All that is needed is every record, duplicated exactly.

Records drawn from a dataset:
┏━━
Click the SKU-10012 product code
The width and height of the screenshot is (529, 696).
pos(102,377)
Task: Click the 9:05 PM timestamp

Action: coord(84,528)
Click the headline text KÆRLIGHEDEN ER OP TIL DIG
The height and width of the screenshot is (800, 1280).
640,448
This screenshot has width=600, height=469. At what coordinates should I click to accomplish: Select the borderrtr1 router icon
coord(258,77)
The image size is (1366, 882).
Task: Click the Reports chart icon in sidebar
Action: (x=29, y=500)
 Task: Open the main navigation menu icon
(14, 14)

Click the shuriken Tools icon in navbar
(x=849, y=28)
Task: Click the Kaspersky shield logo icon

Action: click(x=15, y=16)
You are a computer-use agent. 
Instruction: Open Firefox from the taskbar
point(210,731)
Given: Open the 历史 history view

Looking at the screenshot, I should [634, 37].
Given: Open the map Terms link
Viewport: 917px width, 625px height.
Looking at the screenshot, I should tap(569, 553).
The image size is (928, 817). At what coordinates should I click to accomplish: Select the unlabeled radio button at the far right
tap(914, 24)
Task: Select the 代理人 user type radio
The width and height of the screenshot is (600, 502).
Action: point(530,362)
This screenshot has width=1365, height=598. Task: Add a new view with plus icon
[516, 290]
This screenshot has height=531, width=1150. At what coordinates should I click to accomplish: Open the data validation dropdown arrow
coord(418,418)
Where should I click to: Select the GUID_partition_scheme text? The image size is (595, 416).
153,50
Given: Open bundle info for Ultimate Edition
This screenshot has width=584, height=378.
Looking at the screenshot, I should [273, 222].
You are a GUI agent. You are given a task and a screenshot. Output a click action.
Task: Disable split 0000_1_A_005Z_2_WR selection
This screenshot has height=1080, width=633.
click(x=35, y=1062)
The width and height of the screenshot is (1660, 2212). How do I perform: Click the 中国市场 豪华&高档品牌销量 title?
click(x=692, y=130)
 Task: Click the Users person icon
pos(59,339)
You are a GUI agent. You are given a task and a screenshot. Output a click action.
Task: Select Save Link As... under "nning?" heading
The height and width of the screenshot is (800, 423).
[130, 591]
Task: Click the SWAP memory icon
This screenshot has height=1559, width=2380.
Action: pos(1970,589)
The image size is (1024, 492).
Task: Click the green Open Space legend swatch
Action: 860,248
┗━━
◆ **Task solution**:
Click the SKU-10012 product code
The width and height of the screenshot is (529, 696).
pos(102,377)
Task: Click the 9:05 PM timestamp

Action: coord(84,528)
Click the headline text KÆRLIGHEDEN ER OP TIL DIG
The height and width of the screenshot is (800, 1280).
640,448
This screenshot has width=600, height=469. At what coordinates should I click to accomplish: Select the borderrtr1 router icon
coord(258,77)
The image size is (1366, 882).
Task: Click the Reports chart icon in sidebar
Action: (x=29, y=500)
 Task: Open the main navigation menu icon
(14, 14)

Click the shuriken Tools icon in navbar
(x=849, y=28)
Task: Click the Kaspersky shield logo icon

Action: click(x=15, y=16)
You are a computer-use agent. 
Instruction: Open Firefox from the taskbar
point(210,731)
Given: Open the 历史 history view

Looking at the screenshot, I should [634, 37].
Given: Open the map Terms link
Viewport: 917px width, 625px height.
Looking at the screenshot, I should tap(569, 553).
The image size is (928, 817). At what coordinates should I click to accomplish: Select the unlabeled radio button at the far right
tap(914, 24)
Task: Select the 代理人 user type radio
The width and height of the screenshot is (600, 502).
Action: point(530,362)
This screenshot has width=1365, height=598. Task: Add a new view with plus icon
[516, 290]
This screenshot has height=531, width=1150. At what coordinates should I click to accomplish: Open the data validation dropdown arrow
coord(418,418)
Where should I click to: Select the GUID_partition_scheme text? The image size is (595, 416).
153,50
Given: Open bundle info for Ultimate Edition
This screenshot has width=584, height=378.
Looking at the screenshot, I should [273, 222].
You are a GUI agent. You are given a task and a screenshot. Output a click action.
Task: Disable split 0000_1_A_005Z_2_WR selection
This screenshot has height=1080, width=633.
click(x=35, y=1062)
The width and height of the screenshot is (1660, 2212). How do I perform: Click the 中国市场 豪华&高档品牌销量 title?
click(x=692, y=130)
 Task: Click the Users person icon
pos(59,339)
You are a GUI agent. You are given a task and a screenshot. Output a click action.
Task: Select Save Link As... under "nning?" heading
The height and width of the screenshot is (800, 423).
[130, 591]
Task: Click the SWAP memory icon
This screenshot has height=1559, width=2380.
Action: pos(1970,589)
The image size is (1024, 492).
Task: Click the green Open Space legend swatch
Action: 860,248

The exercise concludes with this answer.